Using an E coli bacteria cell factory to produce the required proteins enables the quick and cheap production of a bird flu vaccine.
Influenza in birds represents a significant biosecurity risk for a human pandemic, as well as a major risk for poultry industries. Forms of avian influenza, such as H5N1 and H7N9, can spread rapidly in poultry flocks and some strains already have the capacity to infect humans. For example, hundreds of cases of H5N1 in humans have occurred from close contact with infected birds, with a fatality rate of 60%.
“Vaccination in poultry can reduce the spread of influenza within poultry populations,” says Professor Linda Lua. “This can protect the poultry industry in Australia during an outbreak.”
She explains that one problem is that current influenza vaccines are not easy to make quickly. To address this, Lua and her colleagues designed a ‘capsomere’ platform.
A protein called haemagglutinin usually sits on the surface of influenza viruses, and this can vary quite a lot between strains. Lua and her colleagues took part of this protein from an avian influenza virus and attached it to a specially designed protein called VP1. When five of these VP1 proteins link together in a ring, they form a ‘capsomere’.
The resulting donut-shaped capsomere is non-infectious, but because it displays parts of the virus protein, it trains the bird’s immune system to fight a real influenza infection. Recent tests of the avian influenza capsomere vaccine show that it prevents the illness in poultry.
The way the capsomere vaccines are produced provide another advantage. Currently influenza vaccines take six to nine months to be manufactured in large enough volumes. Such lag times make it precariously difficult to respond to an outbreak.
Moreover, vaccines are normally grown in embryonated chicken eggs. While this growth process is slow, it works well for a number of other diseases. However, avian influenza doesn’t just harm birds, it harms the embryos inside the eggs as well, making this form of vaccine production problematic.
By contrast, the capsomere production method uses bacteria to make the protein components, enabling high volumes to be made.
“We use an E. coli bacteria cell factory to produce the proteins that self-assemble into capsomeres inside the bacteria, and extract the proteins,” said Lua.
It’s an efficient and powerful approach for mass-manufacture, and the resulting vaccine is potentially less than 10 cents per dose.

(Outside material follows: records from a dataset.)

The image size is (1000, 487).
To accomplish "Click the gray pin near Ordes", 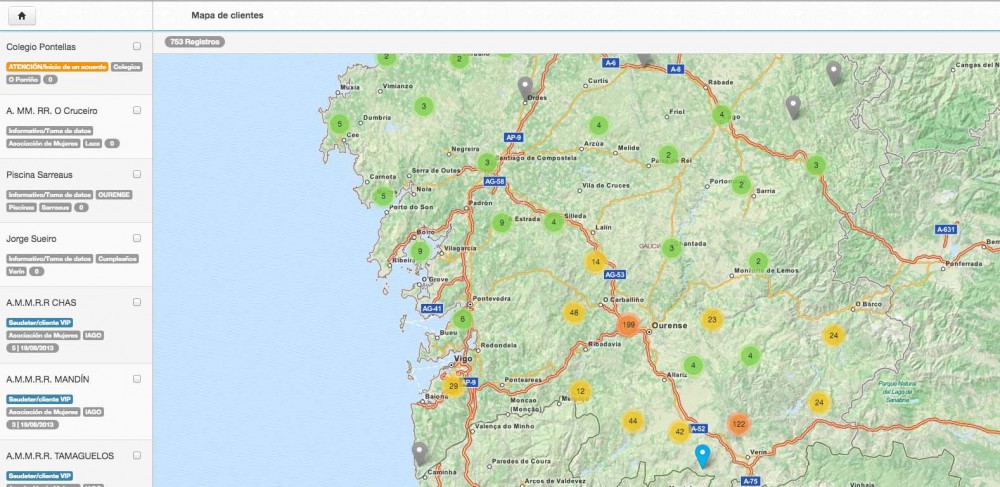I will click(x=525, y=87).
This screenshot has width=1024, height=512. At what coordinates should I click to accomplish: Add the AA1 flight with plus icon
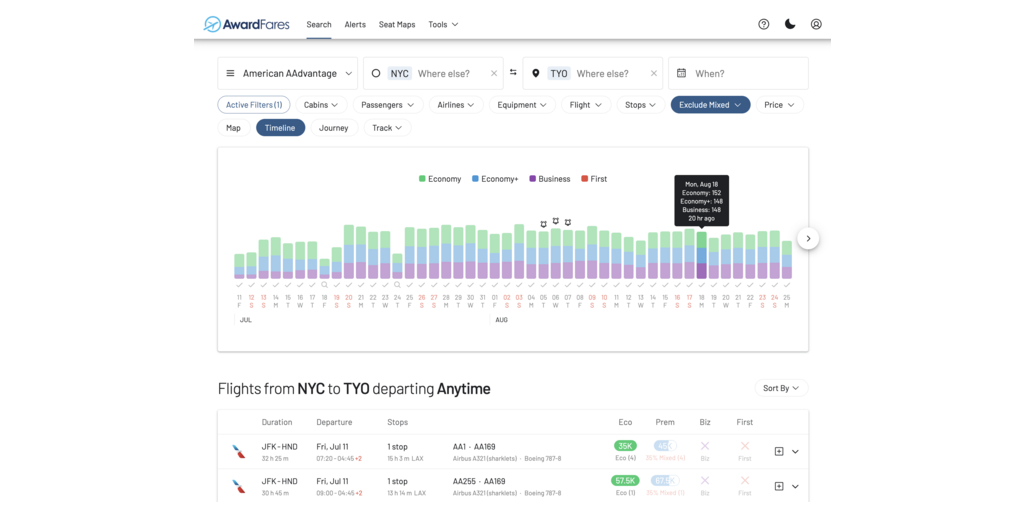(x=779, y=452)
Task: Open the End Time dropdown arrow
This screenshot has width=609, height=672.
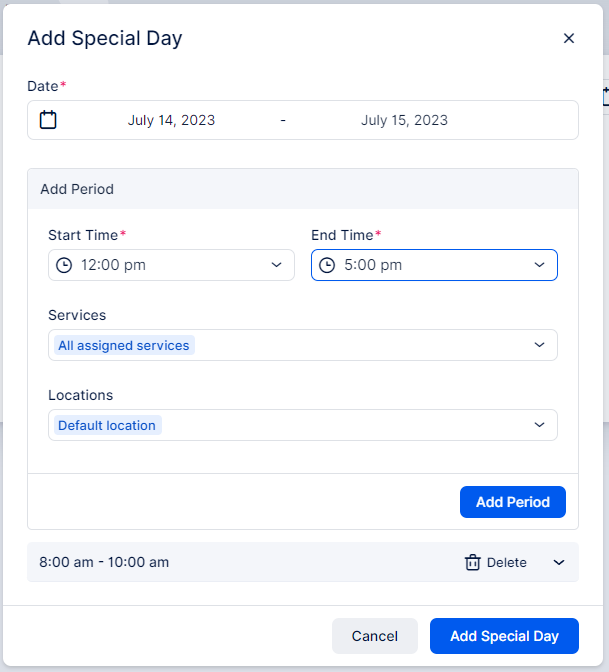Action: click(540, 265)
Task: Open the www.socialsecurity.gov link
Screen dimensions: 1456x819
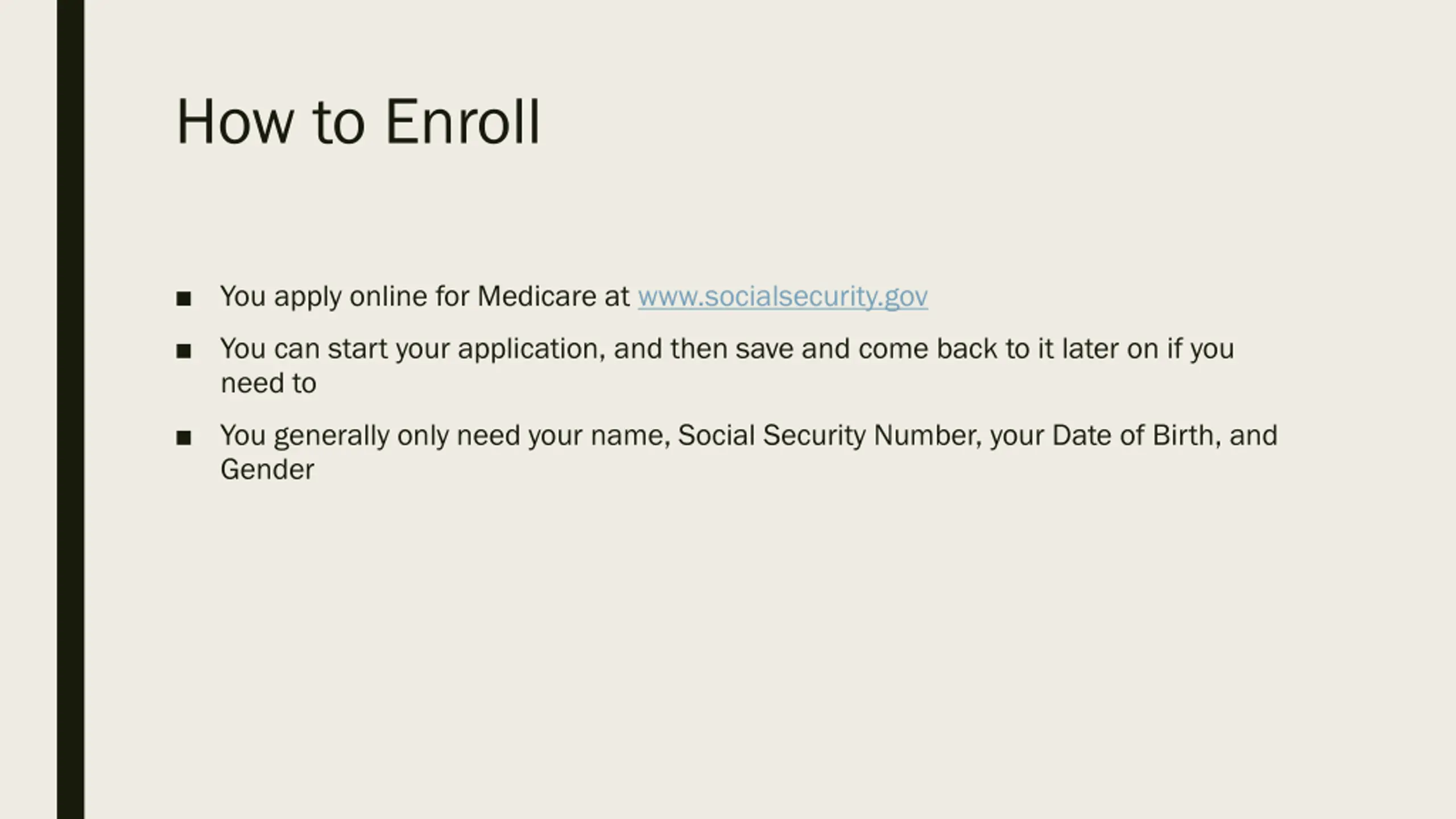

But the major advantage of the capsomere platform is its speed. The capsomeres can be quickly tailored to match circulating viruses, then large volumes of the new vaccine can be produced within weeks, enabling swift vaccination responses to prevent an outbreak. By preventing avian influenza from circulating within bird populations, this would also substantially lower the risk of the emergence of pandemic avian influenza in humans.